Eight medulloblastoma cell lines (Daoy, D283 Med, MHH-MED-1, MED-8A, D341 Med, D384 Med, D425 Med, and D458 Med) and the control cell line HeLa were studied (D425 Med and D458 Med were derived from the primary and a metastatic tumor from a single patient, respectively). D384 Med, D425 Med, and D458 Med were generous gifts from Dr. D. Bigner (Duke University, Durham, NC; Ref. 18 ). MHH-MED-1 and MED-8A were generous gifts from Dr T. Pietsch, Department of Neuropathology, University of Bonn Medical Centre, Bonn, Germany. The remaining cell lines were obtained from the American Type Culture Collection. All cells were grown under recommended culture conditions, and cell line identity was confirmed prior to use by karyotyping (data not shown). Cell line DNA was extracted using the Qiagen DNeasy kit (Qiagen Ltd.).

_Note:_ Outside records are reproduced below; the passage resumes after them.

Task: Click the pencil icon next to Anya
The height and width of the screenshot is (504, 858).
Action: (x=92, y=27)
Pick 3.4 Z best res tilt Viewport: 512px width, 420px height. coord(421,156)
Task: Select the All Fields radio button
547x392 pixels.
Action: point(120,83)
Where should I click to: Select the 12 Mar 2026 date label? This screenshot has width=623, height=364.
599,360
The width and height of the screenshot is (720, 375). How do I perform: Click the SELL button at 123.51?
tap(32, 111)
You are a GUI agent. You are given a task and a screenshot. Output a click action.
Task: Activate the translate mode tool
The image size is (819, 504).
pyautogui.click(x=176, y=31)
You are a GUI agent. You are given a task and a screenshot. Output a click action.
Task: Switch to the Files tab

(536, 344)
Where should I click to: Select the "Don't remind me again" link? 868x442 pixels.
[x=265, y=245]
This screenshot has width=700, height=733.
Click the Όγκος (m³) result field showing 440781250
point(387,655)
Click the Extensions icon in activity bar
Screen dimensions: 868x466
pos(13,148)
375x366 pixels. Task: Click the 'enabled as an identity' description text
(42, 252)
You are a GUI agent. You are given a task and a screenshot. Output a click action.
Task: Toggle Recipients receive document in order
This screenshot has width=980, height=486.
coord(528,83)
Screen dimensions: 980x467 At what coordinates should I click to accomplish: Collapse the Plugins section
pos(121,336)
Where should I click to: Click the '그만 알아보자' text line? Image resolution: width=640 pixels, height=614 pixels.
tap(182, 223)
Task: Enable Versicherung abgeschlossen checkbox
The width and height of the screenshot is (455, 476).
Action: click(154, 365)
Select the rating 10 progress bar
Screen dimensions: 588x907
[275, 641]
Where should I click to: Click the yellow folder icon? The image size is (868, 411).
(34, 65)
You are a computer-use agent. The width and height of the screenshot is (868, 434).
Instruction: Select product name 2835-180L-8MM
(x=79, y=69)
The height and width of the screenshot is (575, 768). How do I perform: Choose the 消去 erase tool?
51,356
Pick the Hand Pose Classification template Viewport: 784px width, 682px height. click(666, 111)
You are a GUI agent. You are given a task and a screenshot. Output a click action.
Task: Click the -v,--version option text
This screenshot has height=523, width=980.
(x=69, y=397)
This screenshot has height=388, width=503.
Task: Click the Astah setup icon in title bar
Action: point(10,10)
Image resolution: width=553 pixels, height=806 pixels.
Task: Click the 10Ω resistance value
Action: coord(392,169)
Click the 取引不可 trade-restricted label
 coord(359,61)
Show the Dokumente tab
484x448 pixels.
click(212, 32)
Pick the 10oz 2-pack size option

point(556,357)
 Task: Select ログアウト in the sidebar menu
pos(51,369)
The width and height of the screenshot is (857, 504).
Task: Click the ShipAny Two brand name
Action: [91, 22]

A cohort of 34 primary medulloblastomas were analyzed (23 male and 11 female), comprising 27 pediatric (mean age, 6.1 years; range, 1–11 years) and 7 adult cases. Six cases had nodular/desmoplastic, 3 anaplastic/large cell, and 25 classic histology. Surgical biopsies from nonneoplastic conditions of the cerebrum and cerebellum including examples of gliosis and vascular malformation comprised a series of control tissue samples (n = 9). A panel of constitutional DNA samples from 50 normal individuals was obtained from the North Cumbria Community Genetics Project. DNA was extracted from formalin-fixed, paraffin-embedded sections using a Nucleon hard tissue kit (Nucleon Biosciences). Peripheral blood samples were available for 8 of the medulloblastoma patients, and DNA from these patients was prepared using a Nucleon II kit (Nucleon Biosciences).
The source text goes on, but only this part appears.